DATA SHOWN:
"""
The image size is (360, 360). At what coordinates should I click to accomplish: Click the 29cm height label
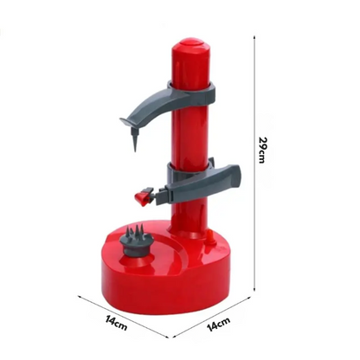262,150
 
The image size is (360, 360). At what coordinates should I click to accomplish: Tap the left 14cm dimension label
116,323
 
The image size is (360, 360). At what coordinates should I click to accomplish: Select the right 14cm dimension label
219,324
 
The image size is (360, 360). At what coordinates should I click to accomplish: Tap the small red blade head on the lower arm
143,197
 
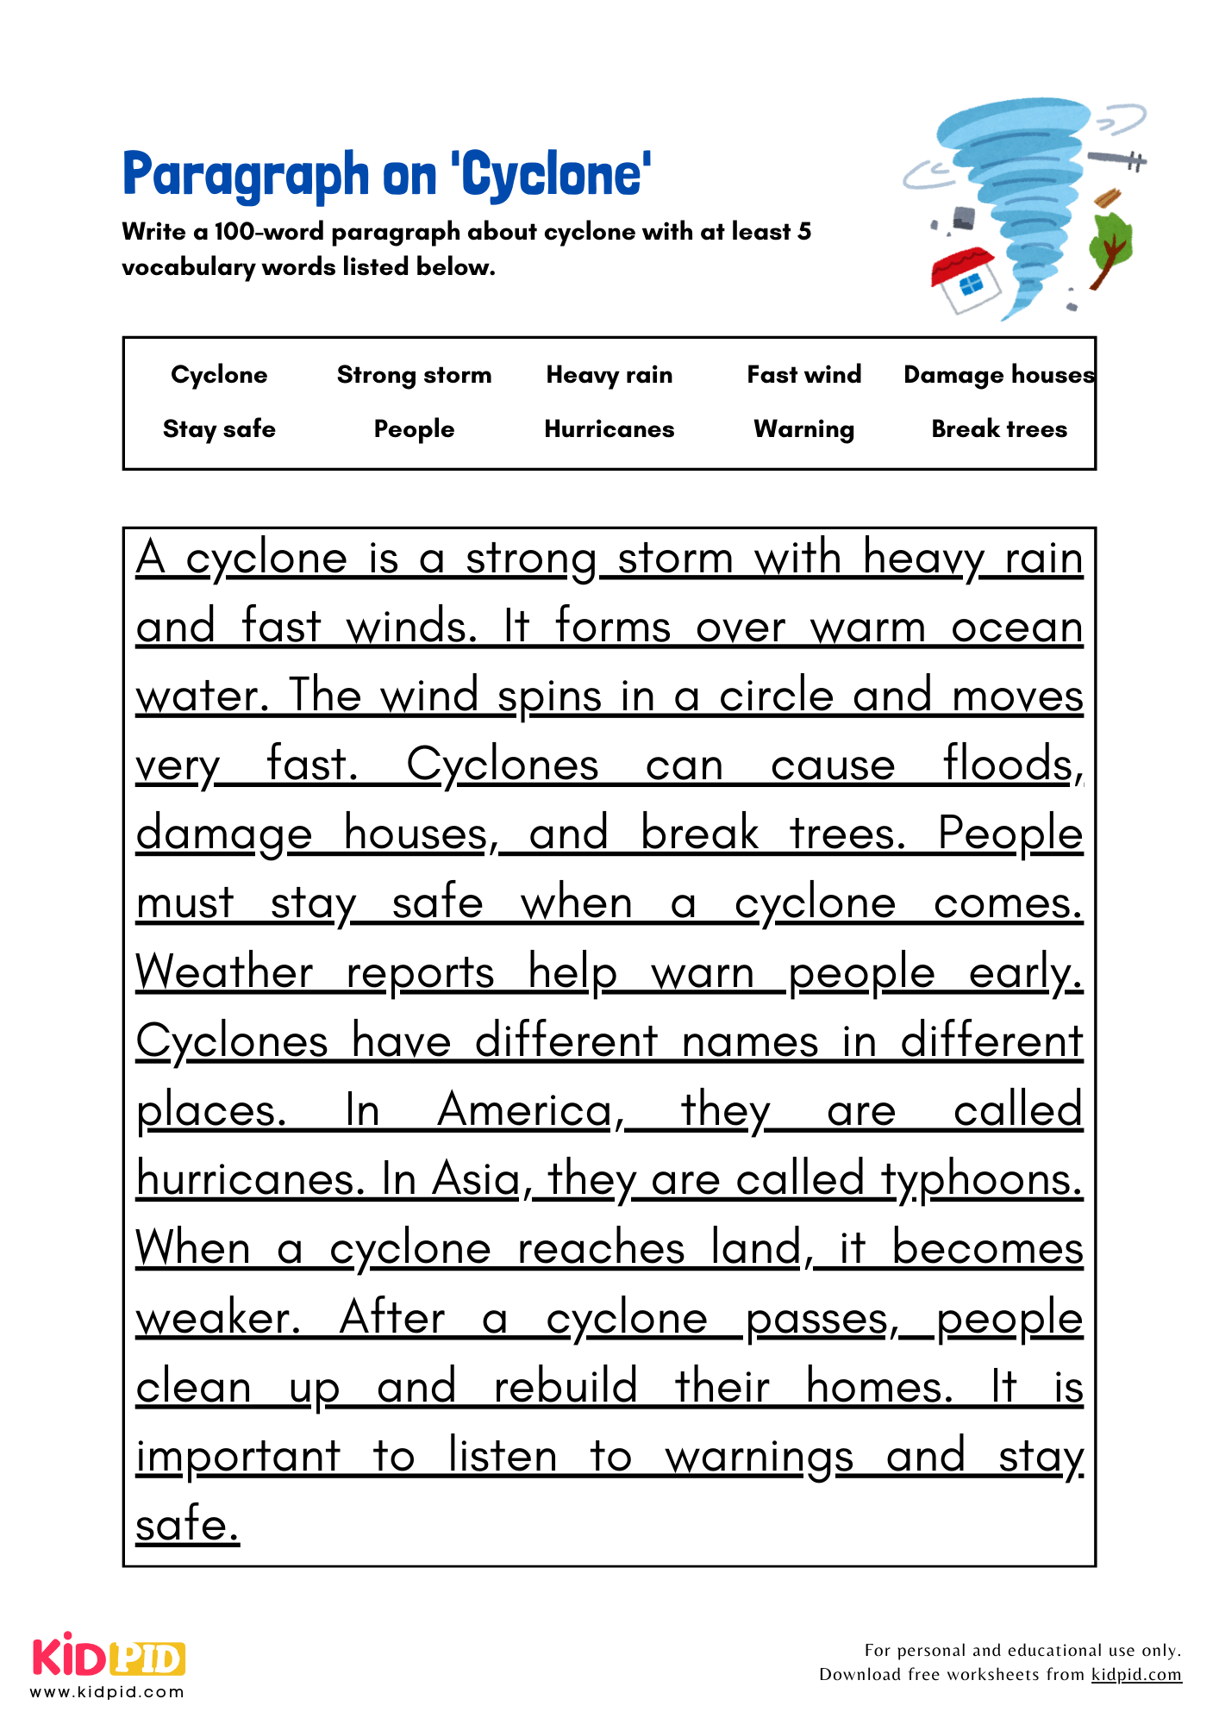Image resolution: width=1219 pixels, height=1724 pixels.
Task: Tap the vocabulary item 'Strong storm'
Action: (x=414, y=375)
"""
GIVEN INSTRUCTION: Please extract every line of the records above that contains the word "accomplish", matching its case exactly.

RESULT FOR THIS TASK:
The image size is (360, 360). At what coordinates should I click to accomplish: Click the 29cm height label
The image size is (360, 360). At what coordinates should I click to accomplish: Tap the left 14cm dimension label
The image size is (360, 360). At what coordinates should I click to accomplish: Select the right 14cm dimension label
The image size is (360, 360). At what coordinates should I click to accomplish: Tap the small red blade head on the lower arm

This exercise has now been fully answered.